▶ [Exercise inputs]
'''
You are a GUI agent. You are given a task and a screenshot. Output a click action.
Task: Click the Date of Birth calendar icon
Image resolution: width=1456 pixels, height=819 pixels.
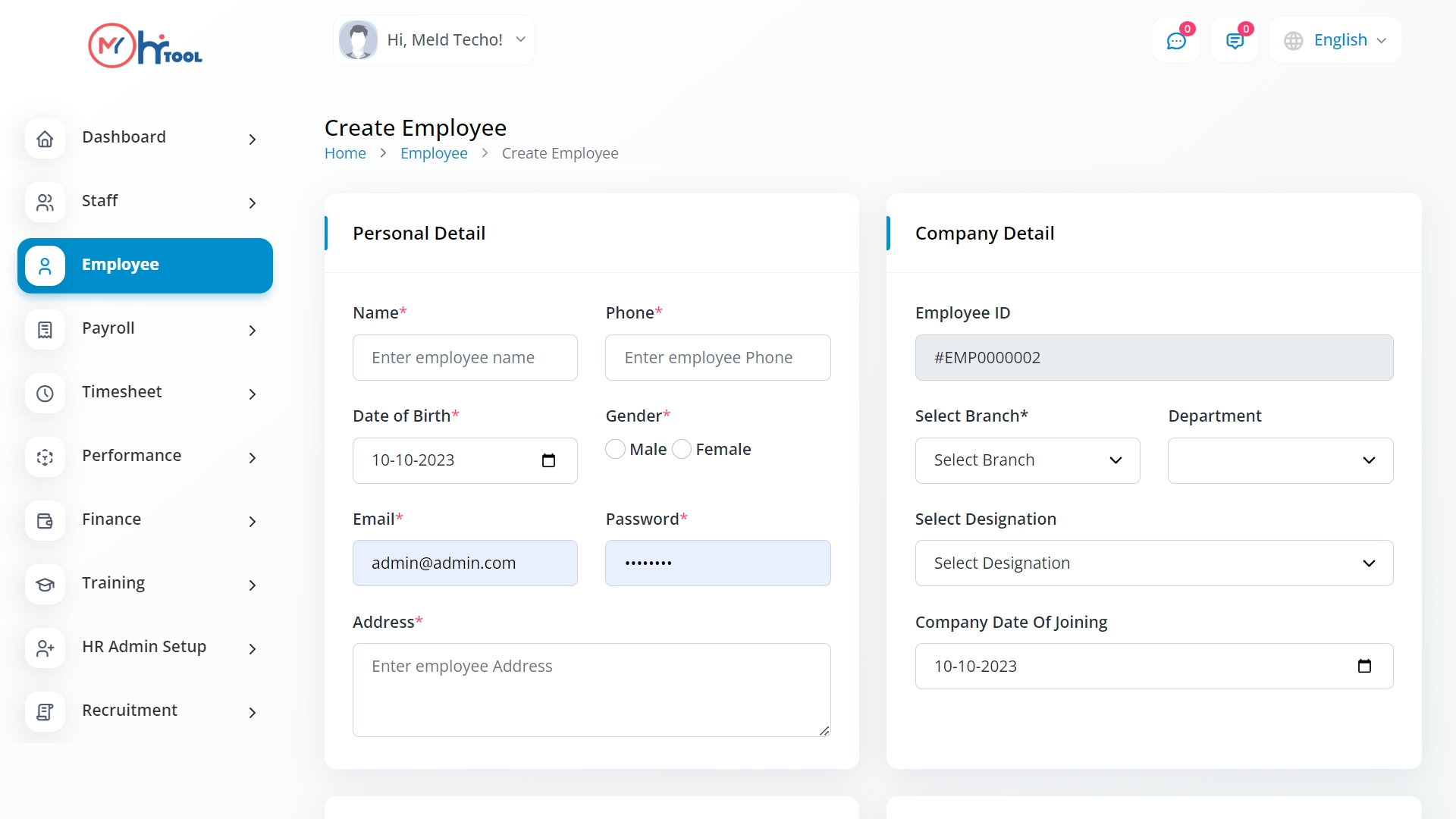pos(548,460)
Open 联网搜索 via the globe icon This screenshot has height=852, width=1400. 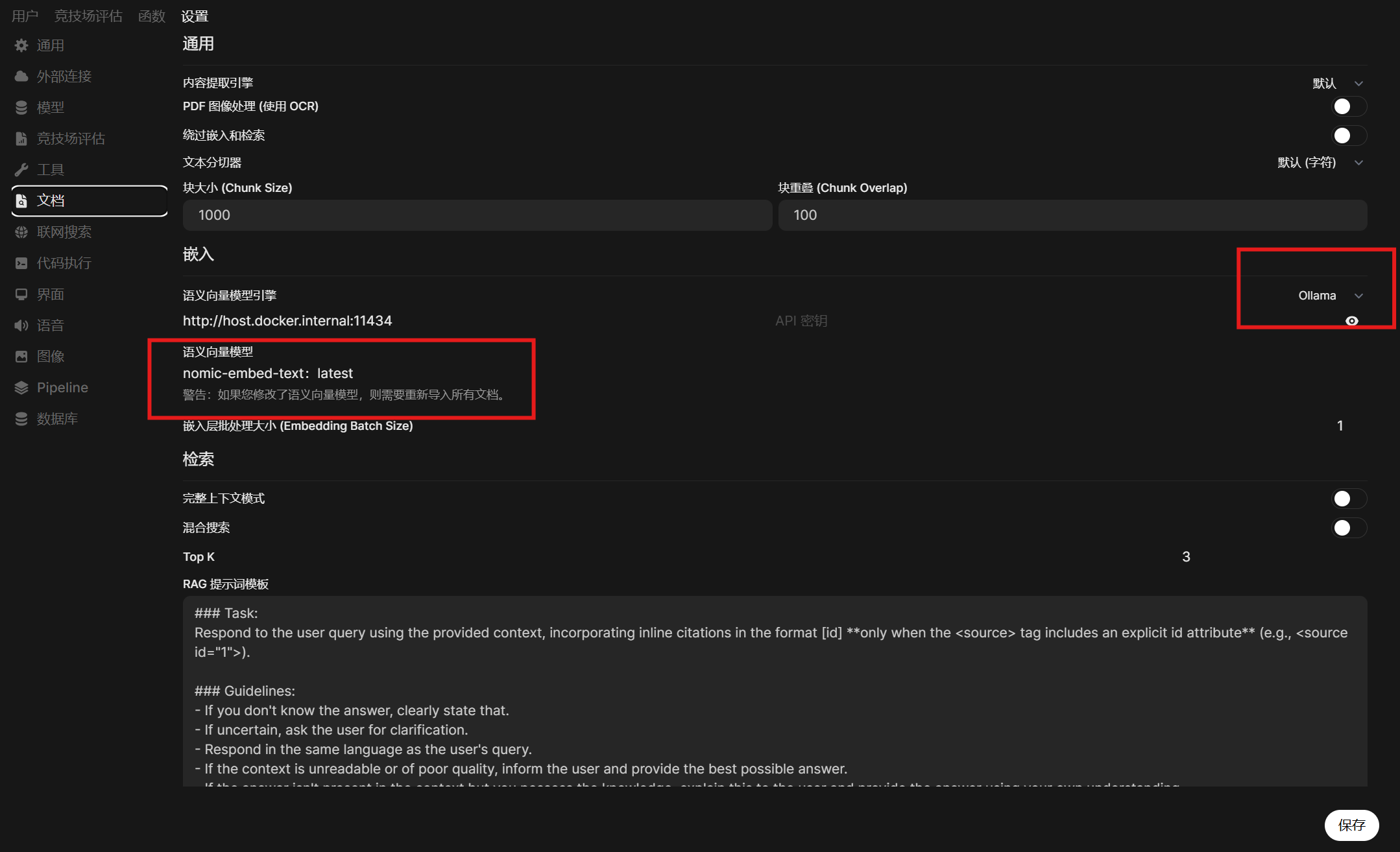point(21,232)
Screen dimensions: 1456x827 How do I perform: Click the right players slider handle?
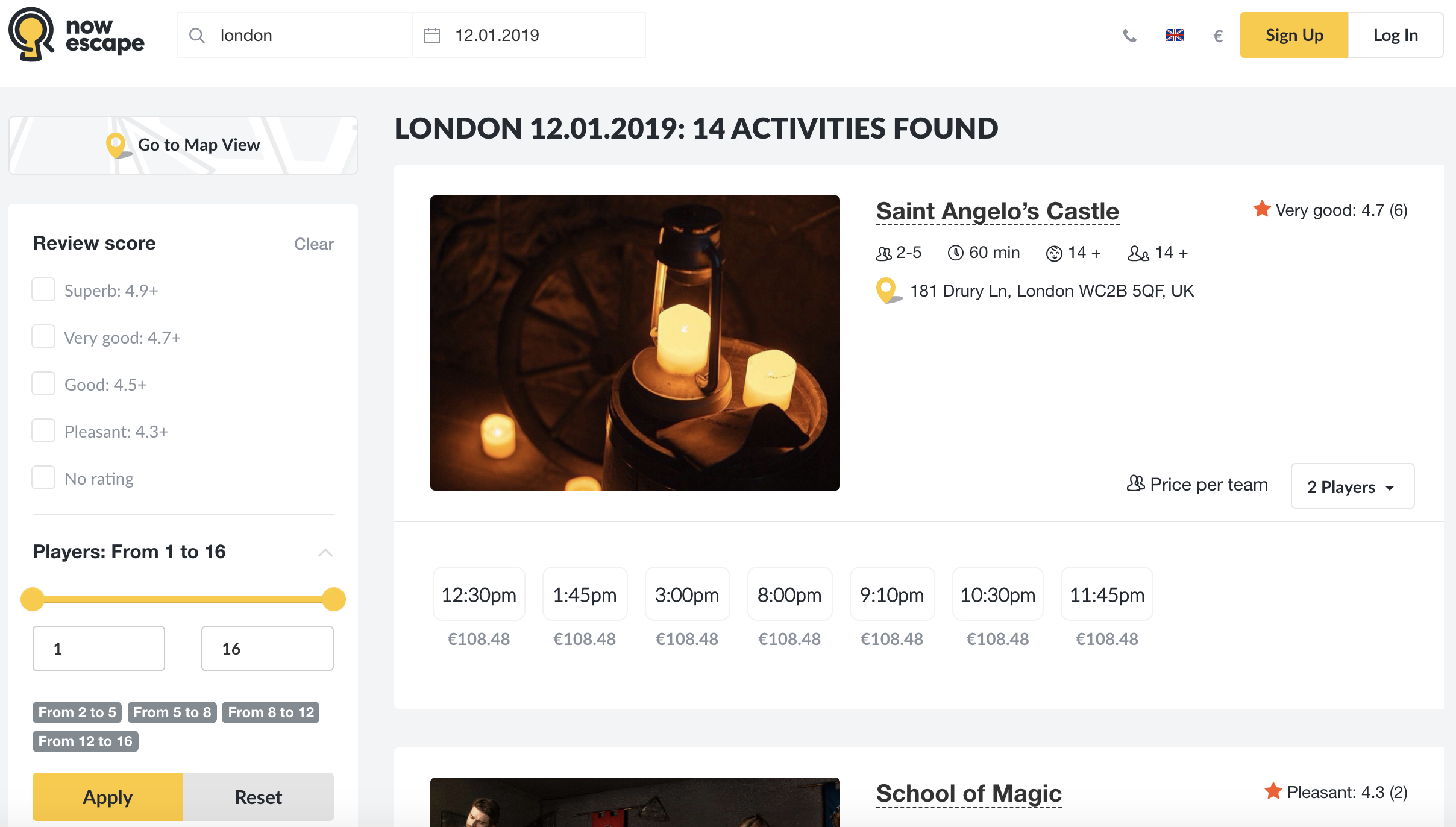[333, 599]
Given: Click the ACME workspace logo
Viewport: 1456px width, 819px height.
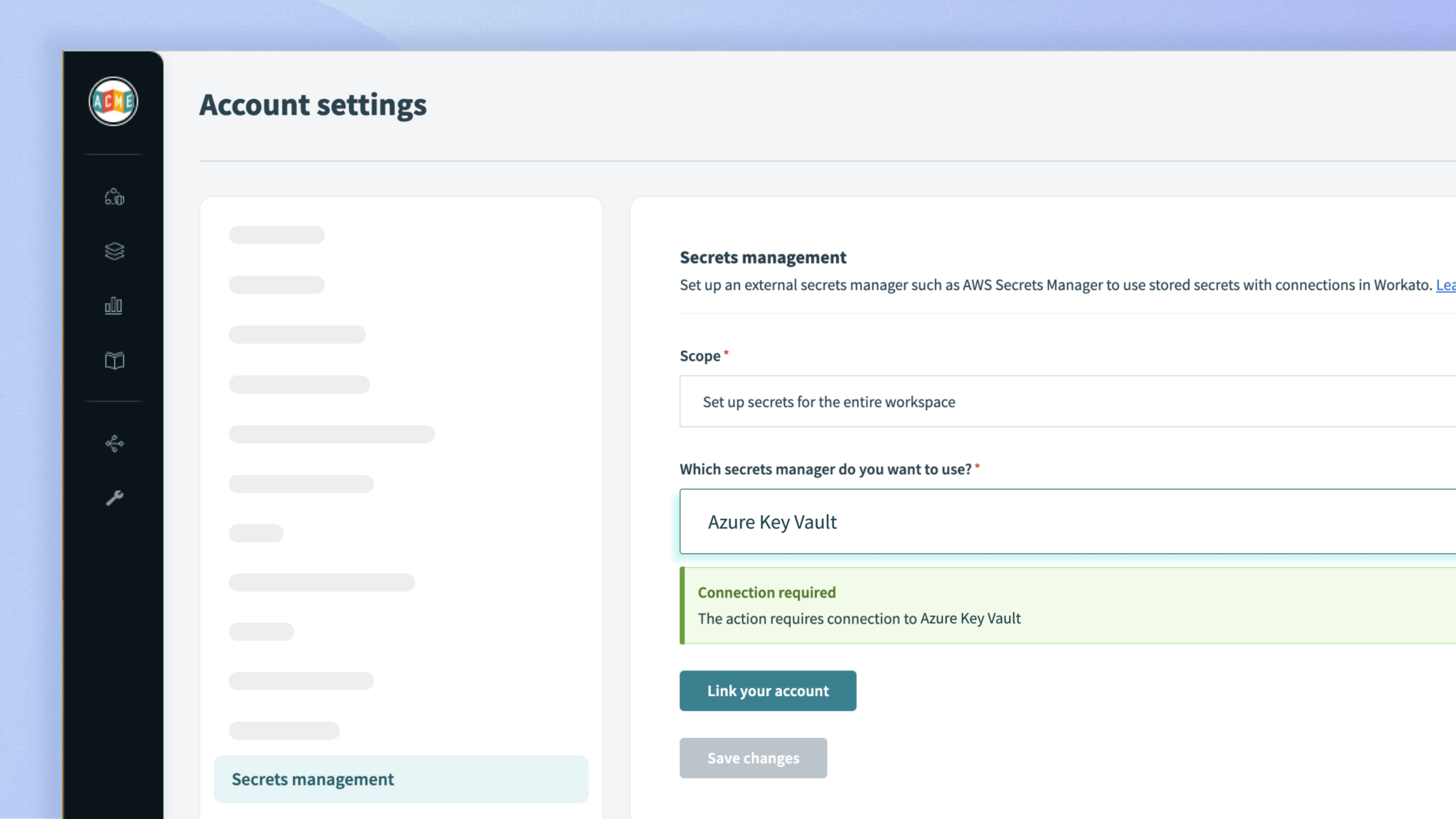Looking at the screenshot, I should tap(113, 102).
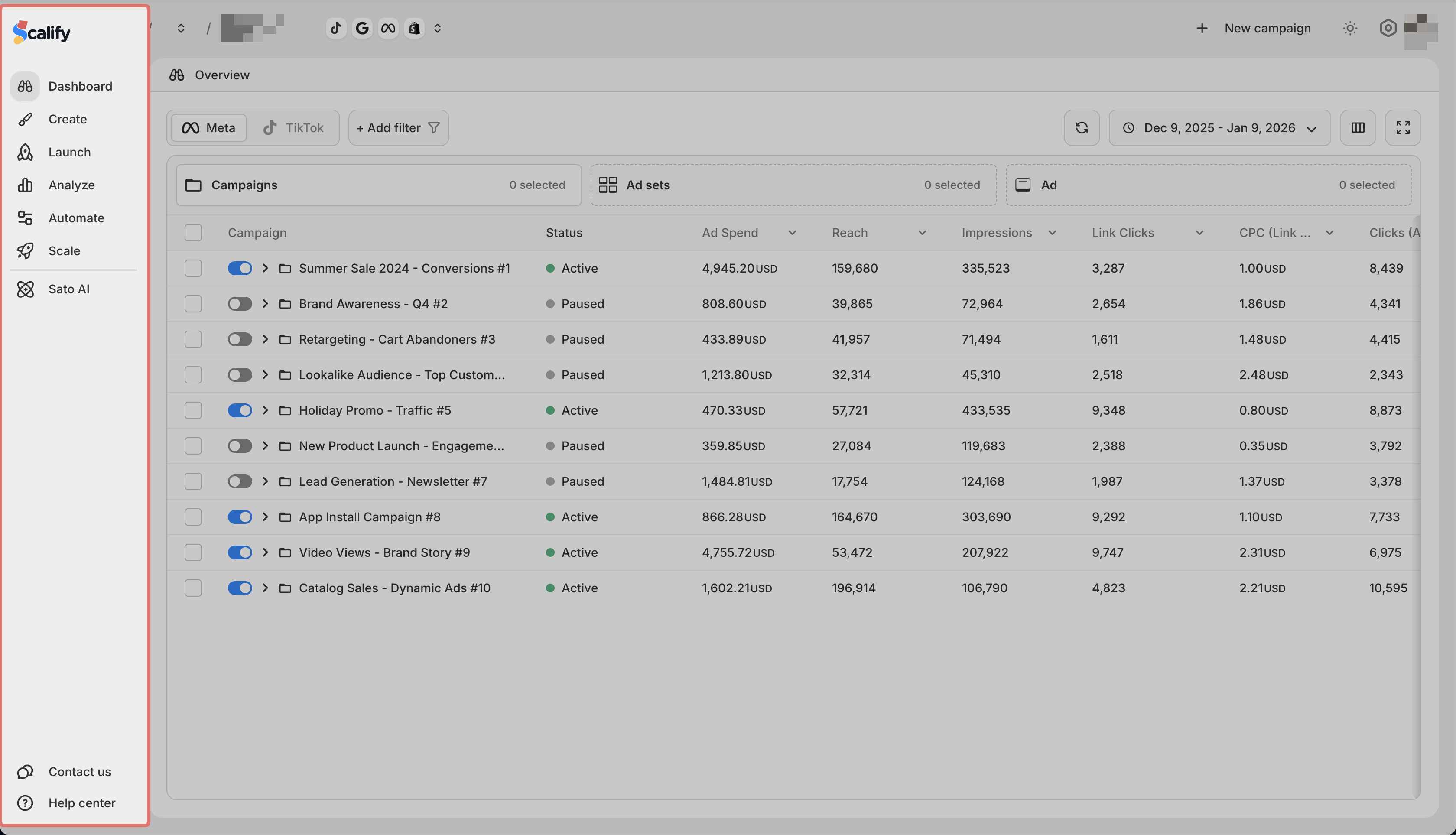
'''
▶ [Description of the task]
Where the line containing "Screen dimensions: 1456x827" appears, begin writing out the lines exactly, and continue through the end of the material above, omitting pictures.

▶ [Reply]
Screen dimensions: 1456x827 How do I perform: Click the right players slider handle?
[333, 599]
Given: Click the ACME workspace logo
Viewport: 1456px width, 819px height.
Looking at the screenshot, I should tap(113, 102).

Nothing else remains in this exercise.